[Cython] PR on refcounting memoryview buffers

Sturla Molden sturla at molden.no
Mon Feb 18 19:32:40 CET 2013


As Stefan suggested, I have posted a PR for a better fix for the issue 
when MinGW for some reason emits the symbol "__synch_fetch_and_add_4" 
instead of generating atomic opcode for the __synch_fetch_and_add builtin.

The PR is here:
https://github.com/cython/cython/pull/185

The discussion probably belongs on this list instead og Cython user:

The problem this addresses is when GCC does not use atomic builtins and 
emits __synch_fetch_and_add_4 and __synch_fetch_and_sub_4 when Cython 
are internally refcounting memoryview buffers. For some reason it can 
even happen on x86 and amd64.

My PR undos Marks quick fix that always uses PyThread_acquire_lock on 
MinGW. PyThread_acquire_lock uses a kernel object (semaphore) on Windows 
and is not very efficient. I want slicing memoryviews to be fast, and 
that means PyThread_acquire_lock must go. My PR uses Windows API atomic 
function InterlockedAdd to implement the semantics of 
__synch_fetch_and_add_4 and __synch_fetch_and_sub_4 instead of using a 
Python lock.

Usually MinGW is configured to compile GNU atomic builtins correctly. I 
have yet to see a case where it is not. But obviously one user (JF 
Gallant) has encountered it. I don't think it is a MinGW specific 
problem, but currently it has only been seen on MinGW and the fix is 
MinGW specific (well, it should work on Cygwin too). But whenever MinGW 
does use atomic builtins it just uses them. So it incurs no speed 
penalty on well-behaved MinGW builds.

I took the liberty to use GNU extensions __inline__ and 
__attribute(always_inline)__. They will make sure the functions always 
behave like macros. The rationale being that it is GCC specific code so 
we can assume GNU extensions are available. If we take them away the 
code should still work, but we have no guarantee the functions will be 
inlined. I did not use macros because __synch_fetch_and_add is emitted 
by the preprocessor, and thus GCC will presumably emit 
__synch_fetch_and_sub_4 after the preprocessing step, which could 
require __synch_fetch_and_sub_4 to be a function instead of another 
macro. (I have no way of finding it out since I cannot test for it.)



Regarding Linux and OSX:

Failure of GCC to use atomic builtins could also happen on other GCC 
builds though. I don't think it is a MinGW-only issue. It's probably due 
to how the GCC build was configured. So we should as a safeguard have 
this for other OSes too.

http://developer.apple.com/library/ios/#DOCUMENTATION/System/Conceptual/ManPages_iPhoneOS/man3/OSAtomicAdd32.3.html

We probably just need similar code to what I wrote for MinGW. I can 
write the code, but I don't have a Mac on which to test it.

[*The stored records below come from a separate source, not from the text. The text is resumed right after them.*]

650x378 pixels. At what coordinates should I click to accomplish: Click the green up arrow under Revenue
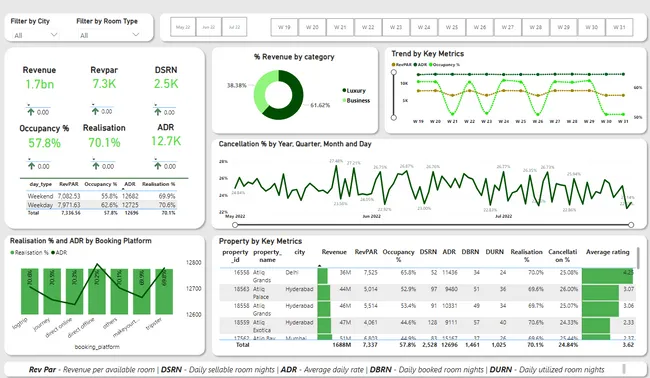click(31, 112)
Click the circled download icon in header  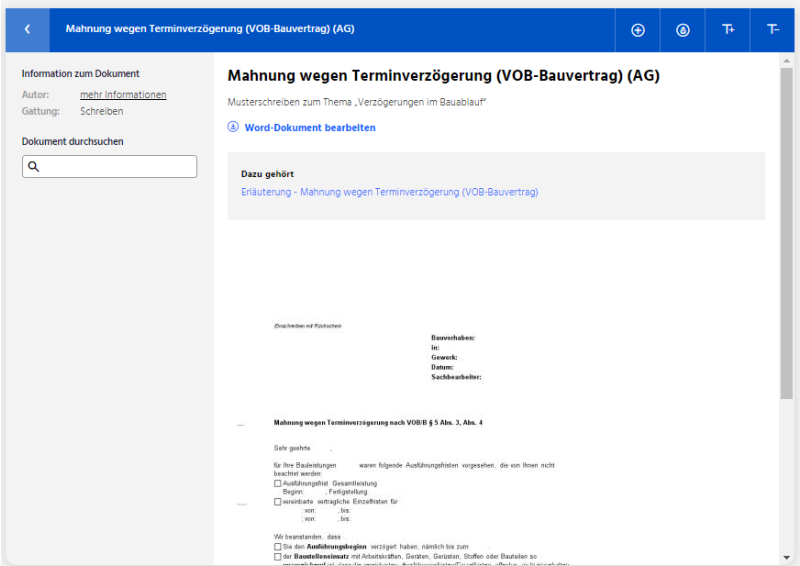pyautogui.click(x=683, y=30)
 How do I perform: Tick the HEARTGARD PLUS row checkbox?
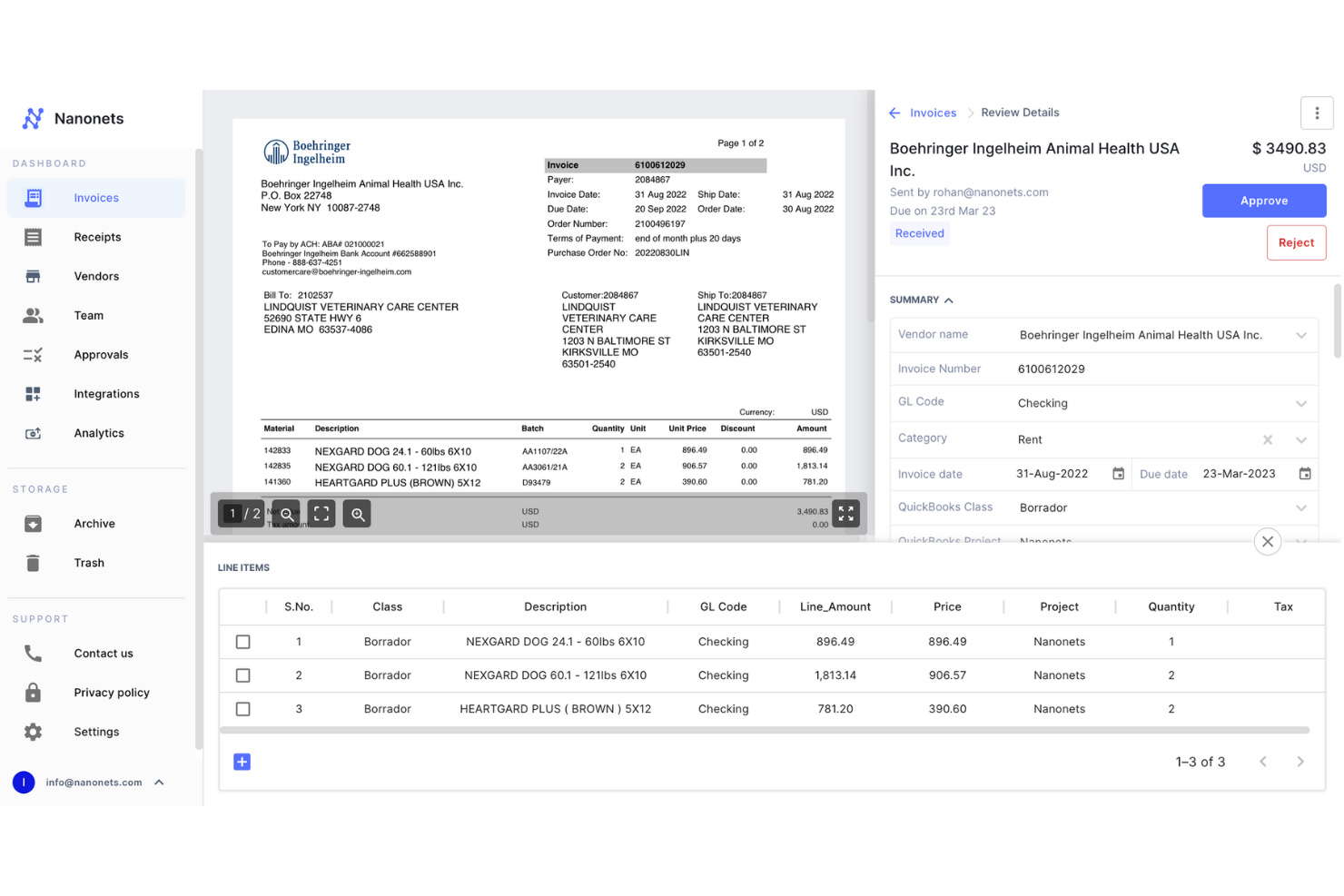(x=242, y=709)
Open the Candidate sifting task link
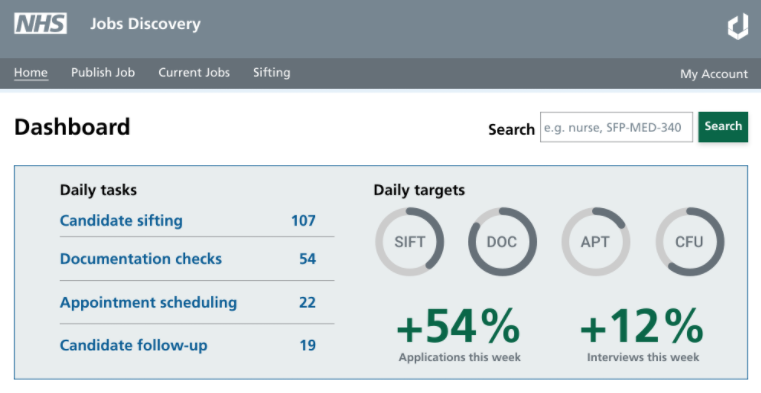This screenshot has height=393, width=761. pos(121,221)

Also we should use OSAtomic* on clang/LLVM, which is now the platform C 
compiler on OSX. This will avoid PyThread_acquire_lock being the common 
synch mechanism for refcounting memoryview buffers on OSX.

On Linux I am not sure what to suggest if GCC fails to use atomic 
builtins. I can handcode inline assembly for x86/amd64. I could also use 
pthreads and pth threads locks. But we could also assume that it never 
happen and just let the linker fail on __synch_fetch_and_add_4.